Databricks Core Concepts

TL;DR

Databricks has 8 building blocks: Lakehouse architecture, Delta Lake storage, Unity Catalog governance, Clusters for compute, Notebooks for coding, Workflows for orchestration, Databricks SQL for BI, and MLflow for ML lifecycle. Master these and you understand the whole platform.

Databricks platform: 8 building blocks arranged around the lakehouse core
Explain Like I'm 12

Think of Databricks as a giant LEGO set for data. The Lakehouse is the base plate. Delta Lake is how you store your bricks neatly (not thrown in a pile). Unity Catalog is the instruction manual that says who can use which bricks. Clusters are the workers who snap bricks together. Notebooks are where you draw your designs. Workflows tell workers what order to build in. Databricks SQL lets business people ask questions about the finished model. And MLflow is the quality control team that tests if the model is good.

Cheat Sheet

ConceptWhat It IsPlain English
LakehouseArchitecture combining lake + warehouseOne system for all data — no more copying between lake and warehouse
Delta LakeOpen storage layer with ACID transactionsYour data lake becomes reliable — no more corrupted or partial files
Unity CatalogUnified governance for data and AIOne place to control who can see what, plus lineage and discovery
ClusterGroup of VMs that run your Spark jobsThe compute power — scales up when you need it, shuts down when you don't
NotebookInteractive document with code + resultsLike a Google Doc but for code — write SQL, Python, or Scala and see results inline
WorkflowOrchestrated sequence of tasksAutomate: "Run this notebook, then that one, every day at 6 AM"
Databricks SQLServerless SQL analytics engineA fast SQL warehouse for BI tools — connect Power BI, Tableau, etc.
MLflowML experiment tracking and model registryTrack which model version works best, then deploy the winner

1. Lakehouse Architecture

The lakehouse is the foundational idea behind Databricks. Instead of maintaining a data lake (raw files in cloud storage) AND a data warehouse (structured, expensive), you use one system that gives you both.
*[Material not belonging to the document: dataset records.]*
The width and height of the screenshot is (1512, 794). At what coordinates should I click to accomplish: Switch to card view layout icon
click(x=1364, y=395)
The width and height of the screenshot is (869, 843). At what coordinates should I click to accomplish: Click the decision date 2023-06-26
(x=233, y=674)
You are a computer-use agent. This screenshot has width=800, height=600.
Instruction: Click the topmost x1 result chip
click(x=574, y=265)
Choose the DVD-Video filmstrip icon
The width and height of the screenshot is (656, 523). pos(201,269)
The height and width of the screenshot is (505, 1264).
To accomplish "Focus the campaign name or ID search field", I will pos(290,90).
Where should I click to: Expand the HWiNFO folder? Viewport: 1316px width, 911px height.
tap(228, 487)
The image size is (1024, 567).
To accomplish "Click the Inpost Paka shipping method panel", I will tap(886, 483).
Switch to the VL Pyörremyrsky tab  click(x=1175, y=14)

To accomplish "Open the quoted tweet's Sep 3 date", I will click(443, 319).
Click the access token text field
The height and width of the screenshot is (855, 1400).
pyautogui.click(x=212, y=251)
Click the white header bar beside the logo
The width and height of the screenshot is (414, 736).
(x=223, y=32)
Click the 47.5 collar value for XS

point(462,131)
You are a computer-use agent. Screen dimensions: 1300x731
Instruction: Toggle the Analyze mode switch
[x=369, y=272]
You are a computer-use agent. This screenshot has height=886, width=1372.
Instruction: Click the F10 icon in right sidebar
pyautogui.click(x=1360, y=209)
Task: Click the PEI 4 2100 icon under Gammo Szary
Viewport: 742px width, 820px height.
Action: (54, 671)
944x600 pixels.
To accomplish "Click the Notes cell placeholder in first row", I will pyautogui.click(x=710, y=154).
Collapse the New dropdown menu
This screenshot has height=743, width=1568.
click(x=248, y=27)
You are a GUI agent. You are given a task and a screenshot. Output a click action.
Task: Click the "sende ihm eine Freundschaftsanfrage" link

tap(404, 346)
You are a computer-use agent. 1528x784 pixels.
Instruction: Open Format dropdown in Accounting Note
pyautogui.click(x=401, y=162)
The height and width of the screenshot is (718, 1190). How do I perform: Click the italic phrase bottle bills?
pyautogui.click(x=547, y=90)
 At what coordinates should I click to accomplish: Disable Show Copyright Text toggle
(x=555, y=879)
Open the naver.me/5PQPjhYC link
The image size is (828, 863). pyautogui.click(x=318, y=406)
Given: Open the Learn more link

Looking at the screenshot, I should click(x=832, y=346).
Key insight: Your data stays in open formats (Parquet, Delta) on cheap cloud storage (S3, ADLS, GCS). Databricks adds a metadata and transaction layer on top — giving you warehouse-grade reliability without warehouse-grade costs.
LayerWhat Lives Here
BronzeRaw data exactly as ingested — no transformations
SilverCleaned, deduplicated, joined — conforming to schemas
GoldAggregated, business-ready — ready for dashboards and ML

2. Delta Lake

Delta Lake is the storage format that makes the lakehouse possible. It's an open-source project that adds ACID transactions, schema enforcement, and time travel to Parquet files.

-- Create a Delta table
CREATE TABLE sales (
  id BIGINT,
  product STRING,
  amount DECIMAL(10,2),
  sold_at TIMESTAMP
) USING DELTA;

-- Time travel: query yesterday's version
SELECT * FROM sales VERSION AS OF 42;

-- Restore to a previous version
RESTORE TABLE sales TO VERSION AS OF 42;

Deep dive: Delta Lake →

3. Unity Catalog

Unity Catalog is the governance layer. It provides a 3-level namespace: catalog.schema.table. You define access policies once, and they apply across all workspaces.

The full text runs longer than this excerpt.